Critique and Analysis of Current Descriptions of AI/ML

  • Zachary C. Lipton and Jacob Steinhardt, “Troubling Trends in Machine Learning Scholarship,” ArXiv:1807.03341 [Cs, Stat], July 9, 2018. Presented at ICML 2018: The Debates.
    • This is a very enlightening article. The authors present analyses of some of the rhetorical mistakes and a critique of discourse used in describing current work in AI/ML -- from an insider's view.
    • The analyses are also very relevant for anyone wanting to understand what is going on in this field, develop clear and truthful explanations, and critique non-explanations and mystification.
    • The authors are part the Machine Intelligence Research Institute (MIRI) at Berkeley. [View the site to see the kind of research going on at MIRI.]

Current Issue in Computer Science Ethics: "Explainable / Interpretable AI and ML"

    • ACM Video: Techniques for Interpretable Machine Learning
    • This short video introduces one approach that communities in computer science are taking to deblackbox AI/ML. You can see that "explainability" and "interpretability" depend on communicating the truth about computer systems and algorithm design. You will learn more in a few weeks how using complex ML layered networks (graphs of combined computations) can generate unpredictable results that require further redesign.

Current Issues and Promising Directions: Combining Ethics, Design, and Policy

Confirm Your Own Learning Achievements in the Course!

  • Re-read the "Introduction to Key Concepts, Background, and Approaches" for the course.
  • (I promised that by following our learning path, step by step, you would be able to understand these key concepts in computing and AI. If you need help filling in what isn't clear yet, ask in class.)

In-class discussion: Developing plans for Final Projects

Writing assignment (Canvas Discussions Link)

  • Use this week to review and reflect back on the main concepts and methods of the course, and think about how you could develop your own synthesis (ways of combining ideas, approaches, models, and methods) that could lead toward an approach for your final project.

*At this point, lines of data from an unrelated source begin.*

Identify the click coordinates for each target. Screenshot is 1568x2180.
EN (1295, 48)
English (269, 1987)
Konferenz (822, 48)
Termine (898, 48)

Use the readings and approaches to ethical and social concerns from last week and this week, if these ideas provide a way to reflect on the topics of the course in a unified way.
  • For your post, you can pose questions about a topic, method, or key concept that we have covered, and that you would like to know more about and follow up with further research. You can also discuss any "aha!" moments that you experienced when reflecting back on what you have learned in the course, and connections between concepts and/or principles of technologies that you've discovered this week.

Learning Objective:

  • Developing final research projects.

Beginning Notes, Outlines, and Bibliography for your Research

General Final Project Instructions

  • Post any notes or bibliography references that you are working with (if ready) to discuss with your professor.

Class Discussion:

Group discussion on your final project topics, ideas, and current state of your research and writing.

  • (Canvas Discussions)
  • Final Project Research Essays by students in 607: Spring 2019 | Spring 2020

  • Deadline: The target deadline for posting your essay is one week after the last day of class. Extensions are possible if you write to the professor to explain. We will be flexible in this unusual time so that you will be able to do good work, and finish the semester well. (But we all need deadlines!)
  • Using your written project after the course: You can post your final "capstone" project as part of your "digital profile" wherever it can be useful to you (in a resume, LinkedIn, social media, internship applications, job applications, and applications for further graduate studies).